Inherent to the metabolic characteristics of women with PCOS, they had significantly higher body weight and body mass index compared to the isolated PCO and control groups. However, the absolute magnitude of difference was very small, and this probably did not affect the validity of our primary conclusion on the cumulative live birth since it is not a significant factor predicting the latter as shown in our logistic regression analysis.

Another limitation inherent to the retrospective design of this study is the presence of confounders given the long study period included. During the study period, however, the treatment protocol adopted in our Centre has been consistent and unchanged.
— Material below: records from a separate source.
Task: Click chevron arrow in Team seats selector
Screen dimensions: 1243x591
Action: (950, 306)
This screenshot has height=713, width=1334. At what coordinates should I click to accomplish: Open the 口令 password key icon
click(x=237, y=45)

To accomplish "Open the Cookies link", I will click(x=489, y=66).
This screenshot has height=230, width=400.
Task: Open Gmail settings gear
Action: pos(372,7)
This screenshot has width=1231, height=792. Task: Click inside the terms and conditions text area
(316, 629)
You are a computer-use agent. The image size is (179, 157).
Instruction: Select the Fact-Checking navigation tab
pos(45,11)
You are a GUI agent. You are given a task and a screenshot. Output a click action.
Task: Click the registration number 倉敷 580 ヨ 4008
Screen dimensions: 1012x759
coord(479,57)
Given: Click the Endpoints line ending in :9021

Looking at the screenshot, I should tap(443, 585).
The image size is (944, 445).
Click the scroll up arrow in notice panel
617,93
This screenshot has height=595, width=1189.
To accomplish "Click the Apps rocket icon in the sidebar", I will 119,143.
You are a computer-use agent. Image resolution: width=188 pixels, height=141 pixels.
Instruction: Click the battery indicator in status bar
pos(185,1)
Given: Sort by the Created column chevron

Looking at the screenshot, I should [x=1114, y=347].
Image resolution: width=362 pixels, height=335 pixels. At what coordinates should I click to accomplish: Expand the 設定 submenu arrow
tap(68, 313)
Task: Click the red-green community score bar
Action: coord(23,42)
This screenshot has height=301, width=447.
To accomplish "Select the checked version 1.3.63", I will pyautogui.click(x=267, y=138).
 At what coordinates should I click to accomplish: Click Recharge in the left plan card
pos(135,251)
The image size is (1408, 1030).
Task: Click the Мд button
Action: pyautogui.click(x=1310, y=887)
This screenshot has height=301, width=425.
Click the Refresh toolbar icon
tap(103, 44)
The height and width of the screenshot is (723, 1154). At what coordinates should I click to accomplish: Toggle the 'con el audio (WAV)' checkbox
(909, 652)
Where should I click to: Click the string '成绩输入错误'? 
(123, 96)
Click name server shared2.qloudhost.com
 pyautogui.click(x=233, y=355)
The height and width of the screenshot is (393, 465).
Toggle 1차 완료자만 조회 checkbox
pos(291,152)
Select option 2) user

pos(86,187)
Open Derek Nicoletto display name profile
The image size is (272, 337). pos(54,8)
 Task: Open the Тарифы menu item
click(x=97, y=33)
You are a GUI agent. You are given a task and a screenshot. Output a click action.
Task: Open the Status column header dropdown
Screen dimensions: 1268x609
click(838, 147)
Furthermore, to reduce treatment bias, we only included in this study those women treated on the long GnRH agonist protocol, which was the standard treatment protocol that we and many others were adopting during the study period. However, in more recent years, with accumulating data suggesting significantly lower risk of OHSS and hence increased safety with the use of GnRH antagonist in women with PCOS, we have moved towards the latter as the standard protocol for women with PCO or PCOS. It would hence be warranted to repeat a similar analysis on the cumulative live birth outcome and the ovarian stimulation parameters with the use of GnRH antagonist protocol in further studies.

In conclusion, our results showed that women with isolated PCO, but not PCOS, had a significantly higher cumulative live birth rate. This could be explained by the quantitative effect of the higher number of transferable embryos obtained per stimulation cycle, which is uncompromised by the unfavourable embryo competence otherwise observed in PCOS. We also confirmed that both of the PCOS and isolated PCO groups had higher ovarian response compared to non-PCO controls, and hence both groups would require more judicious use of gonadotrophin in ovarian stimulation with more vigilant monitoring.

Acknowledgments

The authors would like to thank Mr. Tak-Ming Cheung, Ms. Sharon Lee and Ms. Emily So for data retrieval and management.

Footnotes

Capsule Women in the isolated PCO group, but not the PCOS group, had a significantly higher cumulative live birth rate compared to controls. This could be explained by the quantitative effect of the higher number of transferable embryos obtained per stimulation cycle, which is uncompromised by the unfavourable embryo competence otherwise observed in PCOS.